- What is being asked: Give every line of the material again, exactly as written.

BEGIN Given entries

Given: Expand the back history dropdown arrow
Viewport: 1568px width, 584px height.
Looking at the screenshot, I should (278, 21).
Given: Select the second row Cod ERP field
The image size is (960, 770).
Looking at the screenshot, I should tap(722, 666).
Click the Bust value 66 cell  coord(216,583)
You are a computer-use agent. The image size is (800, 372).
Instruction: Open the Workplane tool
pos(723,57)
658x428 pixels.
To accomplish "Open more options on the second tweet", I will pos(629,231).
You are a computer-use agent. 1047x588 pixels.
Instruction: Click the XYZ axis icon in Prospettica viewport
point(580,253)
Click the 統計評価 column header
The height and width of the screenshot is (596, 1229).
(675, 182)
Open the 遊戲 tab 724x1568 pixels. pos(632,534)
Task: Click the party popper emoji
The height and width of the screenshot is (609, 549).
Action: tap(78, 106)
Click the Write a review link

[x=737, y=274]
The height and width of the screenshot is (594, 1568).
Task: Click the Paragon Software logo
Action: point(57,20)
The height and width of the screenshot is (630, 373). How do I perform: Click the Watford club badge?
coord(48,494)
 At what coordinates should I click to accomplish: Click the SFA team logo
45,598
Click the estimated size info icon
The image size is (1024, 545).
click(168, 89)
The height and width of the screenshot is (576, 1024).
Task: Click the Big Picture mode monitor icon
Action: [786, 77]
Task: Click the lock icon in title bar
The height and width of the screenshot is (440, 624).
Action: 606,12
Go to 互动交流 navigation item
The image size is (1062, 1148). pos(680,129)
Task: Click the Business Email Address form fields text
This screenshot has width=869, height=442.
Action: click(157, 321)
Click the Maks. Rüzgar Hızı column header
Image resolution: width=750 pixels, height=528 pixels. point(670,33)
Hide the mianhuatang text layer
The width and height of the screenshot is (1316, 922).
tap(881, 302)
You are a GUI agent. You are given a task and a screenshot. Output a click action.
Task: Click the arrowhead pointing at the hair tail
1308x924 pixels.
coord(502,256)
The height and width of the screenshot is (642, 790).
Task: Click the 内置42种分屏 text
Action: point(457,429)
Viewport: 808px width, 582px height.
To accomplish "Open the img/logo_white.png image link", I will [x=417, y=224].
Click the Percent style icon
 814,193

END Given entries

- Exercise answer:
Given: Expand the back history dropdown arrow
Viewport: 1568px width, 584px height.
Looking at the screenshot, I should (278, 21).
Given: Select the second row Cod ERP field
The image size is (960, 770).
Looking at the screenshot, I should tap(722, 666).
Click the Bust value 66 cell  coord(216,583)
You are a computer-use agent. The image size is (800, 372).
Instruction: Open the Workplane tool
pos(723,57)
658x428 pixels.
To accomplish "Open more options on the second tweet", I will pos(629,231).
You are a computer-use agent. 1047x588 pixels.
Instruction: Click the XYZ axis icon in Prospettica viewport
point(580,253)
Click the 統計評価 column header
The height and width of the screenshot is (596, 1229).
(675, 182)
Open the 遊戲 tab 724x1568 pixels. pos(632,534)
Task: Click the party popper emoji
The height and width of the screenshot is (609, 549).
Action: tap(78, 106)
Click the Write a review link

[x=737, y=274]
The height and width of the screenshot is (594, 1568).
Task: Click the Paragon Software logo
Action: point(57,20)
The height and width of the screenshot is (630, 373). How do I perform: Click the Watford club badge?
coord(48,494)
 At what coordinates should I click to accomplish: Click the SFA team logo
45,598
Click the estimated size info icon
The image size is (1024, 545).
click(168, 89)
The height and width of the screenshot is (576, 1024).
Task: Click the Big Picture mode monitor icon
Action: [786, 77]
Task: Click the lock icon in title bar
The height and width of the screenshot is (440, 624).
Action: 606,12
Go to 互动交流 navigation item
The image size is (1062, 1148). pos(680,129)
Task: Click the Business Email Address form fields text
This screenshot has width=869, height=442.
Action: click(157, 321)
Click the Maks. Rüzgar Hızı column header
Image resolution: width=750 pixels, height=528 pixels. point(670,33)
Hide the mianhuatang text layer
The width and height of the screenshot is (1316, 922).
tap(881, 302)
You are a GUI agent. You are given a task and a screenshot. Output a click action.
Task: Click the arrowhead pointing at the hair tail
1308x924 pixels.
coord(502,256)
The height and width of the screenshot is (642, 790).
Task: Click the 内置42种分屏 text
Action: point(457,429)
Viewport: 808px width, 582px height.
To accomplish "Open the img/logo_white.png image link", I will [x=417, y=224].
Click the Percent style icon
 814,193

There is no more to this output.